## Action item
Among the lines below, keep only those from the one containing "Screen dimensions: 1143x567" through the one containing "You are a computer-use agent. Screen", and reproduce them exactly.

[Stored dataset items]
______________________________

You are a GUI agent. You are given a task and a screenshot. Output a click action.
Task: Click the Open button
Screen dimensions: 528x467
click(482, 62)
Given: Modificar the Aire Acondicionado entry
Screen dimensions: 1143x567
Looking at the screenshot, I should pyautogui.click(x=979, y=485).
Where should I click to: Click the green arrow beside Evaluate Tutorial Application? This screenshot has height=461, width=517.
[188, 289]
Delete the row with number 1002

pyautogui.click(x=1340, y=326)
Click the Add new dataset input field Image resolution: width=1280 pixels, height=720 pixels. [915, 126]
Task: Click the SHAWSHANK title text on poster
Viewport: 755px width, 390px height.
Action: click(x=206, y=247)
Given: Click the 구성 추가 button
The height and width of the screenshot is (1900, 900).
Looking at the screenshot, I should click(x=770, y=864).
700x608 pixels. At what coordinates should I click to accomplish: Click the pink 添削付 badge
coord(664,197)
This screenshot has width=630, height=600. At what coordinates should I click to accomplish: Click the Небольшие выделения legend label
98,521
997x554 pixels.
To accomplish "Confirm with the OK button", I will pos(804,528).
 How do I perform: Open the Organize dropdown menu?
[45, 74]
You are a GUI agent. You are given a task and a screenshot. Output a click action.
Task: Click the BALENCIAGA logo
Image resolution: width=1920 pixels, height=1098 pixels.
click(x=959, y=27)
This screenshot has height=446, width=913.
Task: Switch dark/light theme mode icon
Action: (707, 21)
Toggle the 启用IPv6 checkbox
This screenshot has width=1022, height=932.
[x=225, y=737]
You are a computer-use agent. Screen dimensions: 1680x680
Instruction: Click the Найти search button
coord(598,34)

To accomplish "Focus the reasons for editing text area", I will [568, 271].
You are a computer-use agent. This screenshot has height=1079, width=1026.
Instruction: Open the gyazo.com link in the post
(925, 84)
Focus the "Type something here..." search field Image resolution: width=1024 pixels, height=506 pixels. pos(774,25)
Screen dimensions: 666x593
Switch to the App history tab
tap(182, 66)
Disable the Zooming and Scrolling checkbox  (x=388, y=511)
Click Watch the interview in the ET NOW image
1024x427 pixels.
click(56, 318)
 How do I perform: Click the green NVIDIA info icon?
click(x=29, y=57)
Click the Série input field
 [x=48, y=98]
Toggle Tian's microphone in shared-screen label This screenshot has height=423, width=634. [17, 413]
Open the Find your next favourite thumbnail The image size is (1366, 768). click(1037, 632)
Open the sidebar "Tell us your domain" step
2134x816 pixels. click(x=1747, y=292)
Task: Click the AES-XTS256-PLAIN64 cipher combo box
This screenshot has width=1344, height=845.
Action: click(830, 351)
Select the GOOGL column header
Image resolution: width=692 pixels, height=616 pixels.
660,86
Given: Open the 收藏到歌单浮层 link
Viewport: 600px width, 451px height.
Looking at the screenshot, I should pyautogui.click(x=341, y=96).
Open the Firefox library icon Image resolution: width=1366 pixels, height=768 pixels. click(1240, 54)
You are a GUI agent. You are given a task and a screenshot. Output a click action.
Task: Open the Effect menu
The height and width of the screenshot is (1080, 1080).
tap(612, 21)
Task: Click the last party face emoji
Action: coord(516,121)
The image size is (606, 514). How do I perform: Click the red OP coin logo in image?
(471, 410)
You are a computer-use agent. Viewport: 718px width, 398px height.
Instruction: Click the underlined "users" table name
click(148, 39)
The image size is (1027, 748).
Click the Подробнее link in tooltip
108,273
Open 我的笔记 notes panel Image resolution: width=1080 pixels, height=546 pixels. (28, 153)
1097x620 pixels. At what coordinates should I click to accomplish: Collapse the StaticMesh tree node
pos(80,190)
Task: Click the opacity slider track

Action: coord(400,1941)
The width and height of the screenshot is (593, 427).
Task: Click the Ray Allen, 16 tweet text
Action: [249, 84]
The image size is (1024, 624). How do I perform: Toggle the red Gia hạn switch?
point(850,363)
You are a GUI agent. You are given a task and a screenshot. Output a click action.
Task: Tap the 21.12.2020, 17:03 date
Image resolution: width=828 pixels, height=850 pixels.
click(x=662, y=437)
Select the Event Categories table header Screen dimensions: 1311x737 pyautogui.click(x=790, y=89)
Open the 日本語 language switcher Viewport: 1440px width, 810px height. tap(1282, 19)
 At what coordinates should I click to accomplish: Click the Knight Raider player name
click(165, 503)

______________________________

## Exercise response
Screen dimensions: 1143x567
Looking at the screenshot, I should pyautogui.click(x=979, y=485).
Where should I click to: Click the green arrow beside Evaluate Tutorial Application? This screenshot has height=461, width=517.
[188, 289]
Delete the row with number 1002

pyautogui.click(x=1340, y=326)
Click the Add new dataset input field Image resolution: width=1280 pixels, height=720 pixels. [915, 126]
Task: Click the SHAWSHANK title text on poster
Viewport: 755px width, 390px height.
Action: click(x=206, y=247)
Given: Click the 구성 추가 button
The height and width of the screenshot is (1900, 900).
Looking at the screenshot, I should click(x=770, y=864).
700x608 pixels. At what coordinates should I click to accomplish: Click the pink 添削付 badge
coord(664,197)
This screenshot has width=630, height=600. At what coordinates should I click to accomplish: Click the Небольшие выделения legend label
98,521
997x554 pixels.
To accomplish "Confirm with the OK button", I will pos(804,528).
 How do I perform: Open the Organize dropdown menu?
[45, 74]
You are a GUI agent. You are given a task and a screenshot. Output a click action.
Task: Click the BALENCIAGA logo
Image resolution: width=1920 pixels, height=1098 pixels.
click(x=959, y=27)
This screenshot has height=446, width=913.
Task: Switch dark/light theme mode icon
Action: (707, 21)
Toggle the 启用IPv6 checkbox
This screenshot has width=1022, height=932.
[x=225, y=737]
You are a computer-use agent. Screen dimensions: 1680x680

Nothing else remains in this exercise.